SELECT table_name FROM INFORMATION_SCHEMA.TABLES
WHERE table_type = 'BASE TABLE'

This query gives me the information I want. But I could easily get the same result by accessing sysobjects directly:

SELECT name FROM sysobjects
WHERE type = 'U'

Microsoft strongly recommends that you not access the system tables directly. But if I want to find the names of all my user tables as quickly and easily as possible, which of the two preceding queries will I probably type into Query Analyzer? (Hint: It's the one with the fewest keystrokes.)

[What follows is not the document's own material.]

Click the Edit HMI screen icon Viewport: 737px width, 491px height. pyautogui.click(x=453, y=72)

You can combine property functions and information schema views to get information that's difficult to obtain in SQL Server 6.x: a list of all the databases that have the SELECT INTO/BULKCOPY option turned on. To get this information in SQL Server 6.x and earlier, not only must you access the sysdatabases table directly, you also need to do some bitwise arithmetic to check whether a particular bit in the sysdatabases status field is set to 1.

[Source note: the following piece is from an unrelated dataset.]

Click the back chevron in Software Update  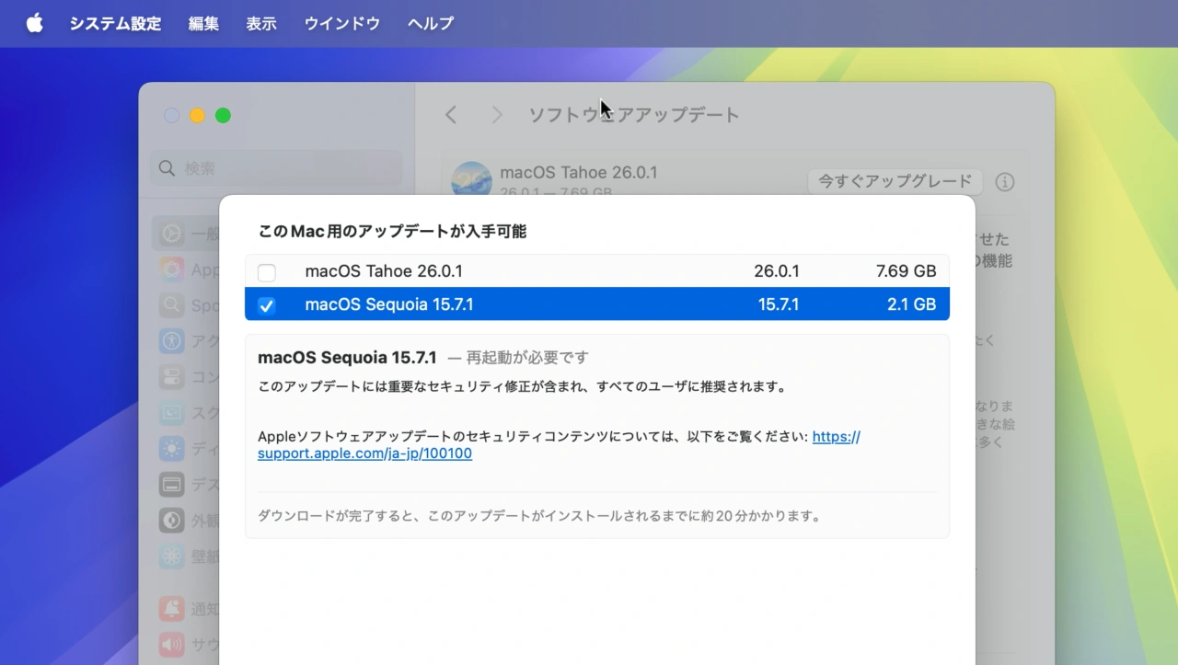pos(451,114)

Determining which bit to check is another tricky problem. In SQL Server 7.0, you can execute the following query:

SELECT catalog_name FROM information_schema.schemata
WHERE DatabaseProperty(catalog_name, 'IsBulkCopy') = 1

In most cases, you can get the same information by executing sp_helpdb for a list of all the databases on your server and examining the string in the status column to find out whether it lists SELECT INTO/BULKCOPY. However, this approach isn't as neat as the specific query, and it gives you more information than you might need. Also, if you have any databases that are inaccessible because of corruption or because they're set to single-user mode, sp_helpdb won't return any information for those databases. But you can use the DatabaseProperty function even if the database is inaccessible.

It's Your Choice

I've demonstrated four methods for extracting meta data from the system tables: system stored procedures, system functions, property functions, and information schema views. Microsoft guarantees that it will continue to support and document these methods fully, but this promise doesn't hold true for the system tables themselves. Any code you write that uses these tables might stop working with any upgrade or even a service-pack installation. I recommend not accessing system tables directly in stored application code if you can get what you need by using the supplied, supported alternative mechanisms. Next month, I'll show some examples of code for obtaining information that you can't get without directly accessing the system tables.